Rewrite the records below, swapping every "Where should I click to" for "What should I click to" and leaving everything else unchanged.

(Dataset records)
::::::::
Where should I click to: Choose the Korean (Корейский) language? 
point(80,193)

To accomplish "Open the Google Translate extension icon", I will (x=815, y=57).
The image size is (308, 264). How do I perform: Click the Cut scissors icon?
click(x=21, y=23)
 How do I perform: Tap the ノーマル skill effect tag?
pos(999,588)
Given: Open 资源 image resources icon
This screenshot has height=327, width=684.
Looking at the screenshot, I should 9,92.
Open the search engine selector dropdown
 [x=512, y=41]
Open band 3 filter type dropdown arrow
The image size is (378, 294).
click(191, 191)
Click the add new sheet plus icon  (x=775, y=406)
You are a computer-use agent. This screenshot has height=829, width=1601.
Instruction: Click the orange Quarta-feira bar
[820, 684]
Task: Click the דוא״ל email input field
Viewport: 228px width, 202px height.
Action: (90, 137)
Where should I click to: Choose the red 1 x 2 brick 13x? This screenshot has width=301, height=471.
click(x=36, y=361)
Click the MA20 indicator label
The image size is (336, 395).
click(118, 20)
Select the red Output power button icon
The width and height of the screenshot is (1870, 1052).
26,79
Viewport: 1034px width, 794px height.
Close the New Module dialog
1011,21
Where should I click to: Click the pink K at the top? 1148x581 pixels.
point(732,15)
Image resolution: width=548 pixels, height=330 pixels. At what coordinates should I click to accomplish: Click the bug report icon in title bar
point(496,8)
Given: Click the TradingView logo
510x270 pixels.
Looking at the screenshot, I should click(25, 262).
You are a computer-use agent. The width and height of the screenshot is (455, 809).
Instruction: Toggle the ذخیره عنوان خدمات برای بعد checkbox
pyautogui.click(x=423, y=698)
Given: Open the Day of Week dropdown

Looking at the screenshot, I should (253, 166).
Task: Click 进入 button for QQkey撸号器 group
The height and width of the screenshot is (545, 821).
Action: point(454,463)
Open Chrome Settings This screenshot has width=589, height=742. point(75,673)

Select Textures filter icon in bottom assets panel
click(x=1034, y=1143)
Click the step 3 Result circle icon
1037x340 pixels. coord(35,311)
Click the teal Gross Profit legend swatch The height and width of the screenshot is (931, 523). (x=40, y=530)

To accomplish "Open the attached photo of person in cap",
::::::::
→ **Final answer**
What should I click to: Choose the Korean (Корейский) language? 
point(80,193)

To accomplish "Open the Google Translate extension icon", I will (x=815, y=57).
The image size is (308, 264). How do I perform: Click the Cut scissors icon?
click(x=21, y=23)
 How do I perform: Tap the ノーマル skill effect tag?
pos(999,588)
Given: Open 资源 image resources icon
This screenshot has height=327, width=684.
Looking at the screenshot, I should 9,92.
Open the search engine selector dropdown
 [x=512, y=41]
Open band 3 filter type dropdown arrow
The image size is (378, 294).
click(191, 191)
Click the add new sheet plus icon  (x=775, y=406)
You are a computer-use agent. This screenshot has height=829, width=1601.
Instruction: Click the orange Quarta-feira bar
[820, 684]
Task: Click the דוא״ל email input field
Viewport: 228px width, 202px height.
Action: (90, 137)
What should I click to: Choose the red 1 x 2 brick 13x? This screenshot has width=301, height=471.
click(x=36, y=361)
Click the MA20 indicator label
The image size is (336, 395).
click(118, 20)
Select the red Output power button icon
The width and height of the screenshot is (1870, 1052).
26,79
Viewport: 1034px width, 794px height.
Close the New Module dialog
1011,21
What should I click to: Click the pink K at the top? 1148x581 pixels.
point(732,15)
Image resolution: width=548 pixels, height=330 pixels. At what coordinates should I click to accomplish: Click the bug report icon in title bar
point(496,8)
Given: Click the TradingView logo
510x270 pixels.
Looking at the screenshot, I should click(25, 262).
You are a computer-use agent. The width and height of the screenshot is (455, 809).
Instruction: Toggle the ذخیره عنوان خدمات برای بعد checkbox
pyautogui.click(x=423, y=698)
Given: Open the Day of Week dropdown

Looking at the screenshot, I should (253, 166).
Task: Click 进入 button for QQkey撸号器 group
The height and width of the screenshot is (545, 821).
Action: point(454,463)
Open Chrome Settings This screenshot has width=589, height=742. point(75,673)

Select Textures filter icon in bottom assets panel
click(x=1034, y=1143)
Click the step 3 Result circle icon
1037x340 pixels. coord(35,311)
Click the teal Gross Profit legend swatch The height and width of the screenshot is (931, 523). (x=40, y=530)

To accomplish "Open the attached photo of person in cap",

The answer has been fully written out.